Metro Nashville Council published its Tuesday meeting agenda and the agenda contains an ordinance that bans cooperation with U.S. Immigration and Customs Enforcement (ICE) using License Plate Scanner (LPR) technology.
The Metro Nashville Council legislative staff prepared agenda analysis says that the proposed ordinance violates state law because it would create a sanctuary city policy, which is explicitly banned by state law.
**This ordinance, if enacted, will violate state law: Title 7, Chapter 68, Part 101, et seq., of the Tennessee Code Annotated (the “Act”).**
A court will likely find that this ordinance violates the Act-which prohibits a local governmental entity from adopting a “sanctuary policy”-because the ordinance would prohibit a department from using the LPR system/information to assist federal officials with immigration compliance. Section 1 of the ordinance explicitly contravenes the Act. The Act provides that “No local governmental entity or official shall adopt or enact a sanctuary policy.” A “sanctuary policy” is defined as one that, among other things, “limits or prohibits any local governmental entity or official from communicating or cooperating with federal agencies or officials to verify or report the immigration status of any alien.” Section 1, as proposed, would be an express adoption of a sanctuary policy as defined by the Act because it proposes to prohibit any department within the Metropolitan Government from utilizing the LPR system or collected information to cooperate with federal officials in connection with immigration laws of the United States.
The staff agenda analysis also says that if the proposed ordinance is enacted, the Metro Nashville government would lose eligibility to enter into grant contracts with the state department of economic and community development until such time as Section 1 of the ordinance is repealed.
Tennessee state law provides residents of a county or municipality with the ability to file a complaint in court if they believe that local government is engaging in violations of the law. In this case, if a court were to decide that Metro Council has adopted a sanctuary city policy, the agenda analysis states that “it can order that the Metropolitan Government comply with the Act, enjoin the Metropolitan Government from further interference with the Act, and take other necessary action to ensure compliance.”
The burden of proof, according to state law, is a preponderance of the evidence.
The Tennessee Star previously reported that the ordinance in question, BL2022-1116, is sponsored by Councilmembers Bob Mendes, Dave Rosenberg, Burkley Allen, and Ginny Welsch. The ordinance passed on first reading at the February 15 Metro Council meeting. The proposal is now on second reading.
Currently, it is unclear if or how the analysis will affect the trajectory of this proposed legislation.

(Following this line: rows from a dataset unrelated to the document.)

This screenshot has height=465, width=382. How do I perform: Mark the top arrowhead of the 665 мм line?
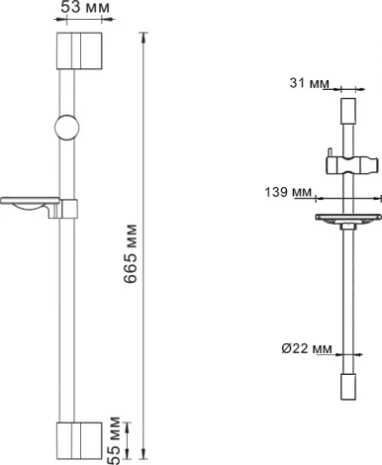pyautogui.click(x=144, y=39)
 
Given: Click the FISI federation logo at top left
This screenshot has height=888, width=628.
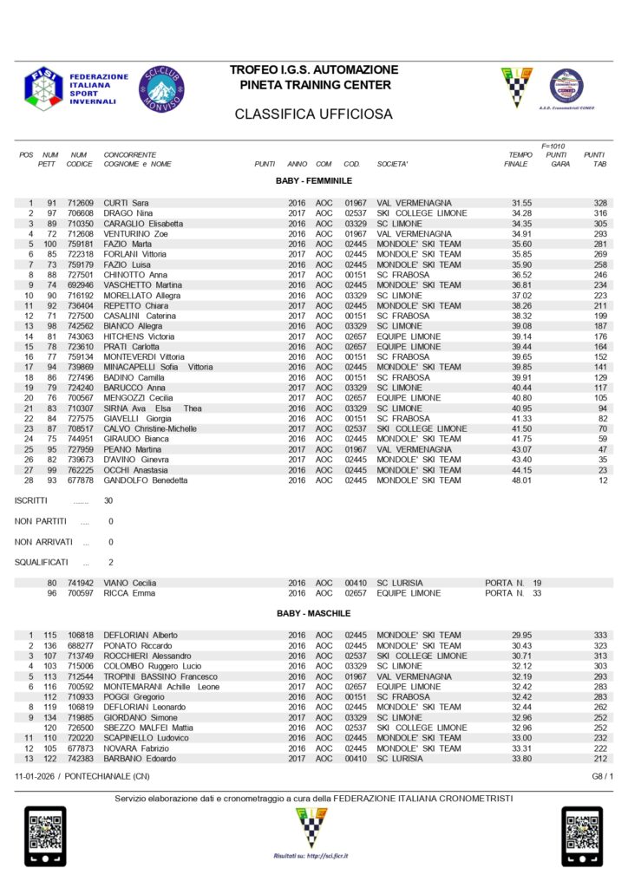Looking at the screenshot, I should [x=43, y=88].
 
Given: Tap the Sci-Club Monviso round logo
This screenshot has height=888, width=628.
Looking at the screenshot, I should [x=161, y=88].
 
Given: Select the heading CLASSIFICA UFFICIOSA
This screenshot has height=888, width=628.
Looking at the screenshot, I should [x=314, y=114].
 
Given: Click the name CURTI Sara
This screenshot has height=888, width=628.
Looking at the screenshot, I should [x=127, y=203].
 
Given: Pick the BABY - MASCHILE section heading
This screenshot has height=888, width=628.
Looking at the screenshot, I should [x=313, y=613].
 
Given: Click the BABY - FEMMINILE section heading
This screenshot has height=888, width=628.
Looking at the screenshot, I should [x=313, y=180].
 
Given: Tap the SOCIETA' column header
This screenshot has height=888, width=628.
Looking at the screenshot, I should [x=392, y=164].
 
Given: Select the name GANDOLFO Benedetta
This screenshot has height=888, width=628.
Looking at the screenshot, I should [x=146, y=480].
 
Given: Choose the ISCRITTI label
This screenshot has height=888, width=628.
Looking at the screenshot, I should [x=31, y=501].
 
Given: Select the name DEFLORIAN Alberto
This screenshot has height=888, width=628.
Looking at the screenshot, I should [x=141, y=636].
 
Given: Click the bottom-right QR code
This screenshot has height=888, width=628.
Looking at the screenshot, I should [x=582, y=836].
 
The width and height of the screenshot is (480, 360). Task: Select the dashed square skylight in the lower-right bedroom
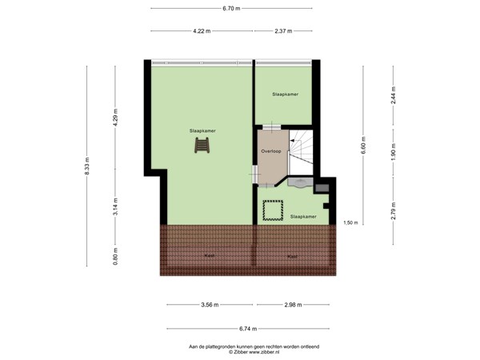(274, 210)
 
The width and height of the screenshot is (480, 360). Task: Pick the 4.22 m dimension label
(201, 31)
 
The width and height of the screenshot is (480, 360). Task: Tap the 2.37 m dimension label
(282, 31)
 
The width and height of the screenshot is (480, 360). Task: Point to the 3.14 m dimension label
(115, 206)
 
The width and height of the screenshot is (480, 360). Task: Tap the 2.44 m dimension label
(393, 95)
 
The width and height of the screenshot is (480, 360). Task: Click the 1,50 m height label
(350, 222)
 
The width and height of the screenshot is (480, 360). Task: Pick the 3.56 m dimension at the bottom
(210, 305)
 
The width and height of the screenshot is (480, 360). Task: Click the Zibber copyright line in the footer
(253, 351)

Two other ordinances that deal with LPR use are on second reading, BL2022-1114 and BL2022-1116, which both deal with defining personally identifiable information and ensuring data access parity for the Community Oversight Board. A six-month LPR pilot program was approved at the February 8 meeting.
Other issues included on Metro Council’s agenda deal with zoning, lighting regulations, contracts, grant approvals, commission appointments, and approval of notaries.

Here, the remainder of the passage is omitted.